WHAT YOU HAVE TO DO:
The expected output is each line below containing "sidebar", copied in full.

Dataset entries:

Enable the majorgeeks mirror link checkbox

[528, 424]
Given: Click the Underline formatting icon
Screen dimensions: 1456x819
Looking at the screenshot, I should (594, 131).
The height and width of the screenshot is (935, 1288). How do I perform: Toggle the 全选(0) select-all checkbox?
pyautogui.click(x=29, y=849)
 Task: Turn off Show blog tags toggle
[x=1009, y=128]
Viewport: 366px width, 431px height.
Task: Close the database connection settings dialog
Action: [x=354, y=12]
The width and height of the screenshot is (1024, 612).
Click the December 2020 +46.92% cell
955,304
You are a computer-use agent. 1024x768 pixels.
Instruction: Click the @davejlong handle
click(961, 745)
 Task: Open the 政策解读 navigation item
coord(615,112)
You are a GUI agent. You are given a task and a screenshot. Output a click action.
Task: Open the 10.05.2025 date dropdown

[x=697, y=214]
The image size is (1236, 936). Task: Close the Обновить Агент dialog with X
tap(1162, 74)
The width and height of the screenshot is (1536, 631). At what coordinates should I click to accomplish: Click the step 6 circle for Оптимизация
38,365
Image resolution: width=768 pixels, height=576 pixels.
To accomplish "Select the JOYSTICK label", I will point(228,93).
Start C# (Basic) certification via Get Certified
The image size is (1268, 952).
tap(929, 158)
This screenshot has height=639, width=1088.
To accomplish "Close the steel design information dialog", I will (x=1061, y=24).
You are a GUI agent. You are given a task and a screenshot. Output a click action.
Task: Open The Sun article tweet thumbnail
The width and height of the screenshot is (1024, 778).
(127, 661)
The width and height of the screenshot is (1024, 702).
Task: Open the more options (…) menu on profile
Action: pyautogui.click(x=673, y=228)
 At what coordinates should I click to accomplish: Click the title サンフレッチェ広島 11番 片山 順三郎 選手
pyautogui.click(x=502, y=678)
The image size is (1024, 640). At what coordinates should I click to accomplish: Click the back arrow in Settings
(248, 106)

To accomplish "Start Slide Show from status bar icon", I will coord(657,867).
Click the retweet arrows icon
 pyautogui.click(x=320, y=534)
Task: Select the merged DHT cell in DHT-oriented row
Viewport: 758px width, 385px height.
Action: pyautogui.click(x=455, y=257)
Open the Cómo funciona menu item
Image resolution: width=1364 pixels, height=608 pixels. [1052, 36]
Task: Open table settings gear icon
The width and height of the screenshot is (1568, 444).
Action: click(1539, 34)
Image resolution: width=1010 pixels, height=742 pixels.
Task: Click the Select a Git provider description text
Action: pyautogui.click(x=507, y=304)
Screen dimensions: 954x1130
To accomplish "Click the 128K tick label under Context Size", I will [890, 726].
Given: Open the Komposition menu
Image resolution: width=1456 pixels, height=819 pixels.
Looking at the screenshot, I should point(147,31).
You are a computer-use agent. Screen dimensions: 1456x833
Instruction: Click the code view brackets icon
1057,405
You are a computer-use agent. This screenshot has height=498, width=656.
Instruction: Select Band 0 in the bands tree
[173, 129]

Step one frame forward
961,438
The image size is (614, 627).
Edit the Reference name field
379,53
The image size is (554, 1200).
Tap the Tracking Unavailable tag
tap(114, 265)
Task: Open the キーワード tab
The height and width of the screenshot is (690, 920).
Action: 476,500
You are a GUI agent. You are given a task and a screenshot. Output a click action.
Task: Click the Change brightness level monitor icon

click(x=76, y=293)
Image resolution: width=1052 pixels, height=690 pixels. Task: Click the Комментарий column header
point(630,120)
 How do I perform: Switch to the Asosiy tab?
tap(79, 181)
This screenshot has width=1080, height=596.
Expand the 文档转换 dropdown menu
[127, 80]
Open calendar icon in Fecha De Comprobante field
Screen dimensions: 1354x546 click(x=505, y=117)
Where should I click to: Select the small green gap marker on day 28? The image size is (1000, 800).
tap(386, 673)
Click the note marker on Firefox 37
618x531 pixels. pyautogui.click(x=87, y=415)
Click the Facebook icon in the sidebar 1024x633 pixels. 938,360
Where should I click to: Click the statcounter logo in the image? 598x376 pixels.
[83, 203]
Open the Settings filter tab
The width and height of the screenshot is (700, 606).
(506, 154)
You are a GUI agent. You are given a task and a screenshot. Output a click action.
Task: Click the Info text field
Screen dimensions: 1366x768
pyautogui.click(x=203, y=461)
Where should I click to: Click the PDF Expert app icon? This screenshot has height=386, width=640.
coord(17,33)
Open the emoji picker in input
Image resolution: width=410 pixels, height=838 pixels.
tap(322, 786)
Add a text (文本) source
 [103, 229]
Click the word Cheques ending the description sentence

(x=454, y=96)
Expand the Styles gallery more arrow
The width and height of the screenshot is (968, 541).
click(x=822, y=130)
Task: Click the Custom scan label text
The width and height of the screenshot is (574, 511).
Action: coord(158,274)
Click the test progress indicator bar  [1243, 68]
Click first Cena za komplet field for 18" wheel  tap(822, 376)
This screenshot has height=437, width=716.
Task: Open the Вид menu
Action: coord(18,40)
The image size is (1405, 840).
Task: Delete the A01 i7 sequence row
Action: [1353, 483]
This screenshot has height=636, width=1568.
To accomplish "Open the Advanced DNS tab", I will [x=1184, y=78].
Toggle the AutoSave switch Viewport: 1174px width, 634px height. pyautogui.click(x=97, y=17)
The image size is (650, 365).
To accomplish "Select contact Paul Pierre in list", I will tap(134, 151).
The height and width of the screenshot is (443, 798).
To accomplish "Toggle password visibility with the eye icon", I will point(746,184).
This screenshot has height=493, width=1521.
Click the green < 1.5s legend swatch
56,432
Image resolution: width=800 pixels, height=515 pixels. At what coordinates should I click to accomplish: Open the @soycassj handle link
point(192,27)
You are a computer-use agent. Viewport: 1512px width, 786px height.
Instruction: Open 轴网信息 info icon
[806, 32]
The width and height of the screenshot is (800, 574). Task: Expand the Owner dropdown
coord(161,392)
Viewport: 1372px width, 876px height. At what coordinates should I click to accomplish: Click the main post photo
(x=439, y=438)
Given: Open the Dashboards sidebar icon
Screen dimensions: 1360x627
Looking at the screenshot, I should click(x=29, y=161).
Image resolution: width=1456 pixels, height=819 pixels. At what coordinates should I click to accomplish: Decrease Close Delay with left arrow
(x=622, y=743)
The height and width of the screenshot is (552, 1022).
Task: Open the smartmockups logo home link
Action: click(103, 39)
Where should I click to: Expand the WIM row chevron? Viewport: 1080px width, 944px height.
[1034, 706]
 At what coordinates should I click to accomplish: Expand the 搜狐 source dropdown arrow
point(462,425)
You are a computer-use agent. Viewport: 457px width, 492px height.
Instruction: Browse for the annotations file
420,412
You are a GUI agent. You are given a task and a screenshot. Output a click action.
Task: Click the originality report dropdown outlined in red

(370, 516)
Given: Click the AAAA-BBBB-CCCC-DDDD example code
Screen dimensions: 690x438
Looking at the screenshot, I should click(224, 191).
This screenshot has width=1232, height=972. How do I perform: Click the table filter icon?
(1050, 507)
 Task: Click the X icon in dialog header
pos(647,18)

EXPECTED ANSWER:
Click the Facebook icon in the sidebar 1024x633 pixels. 938,360
Given: Open the Dashboards sidebar icon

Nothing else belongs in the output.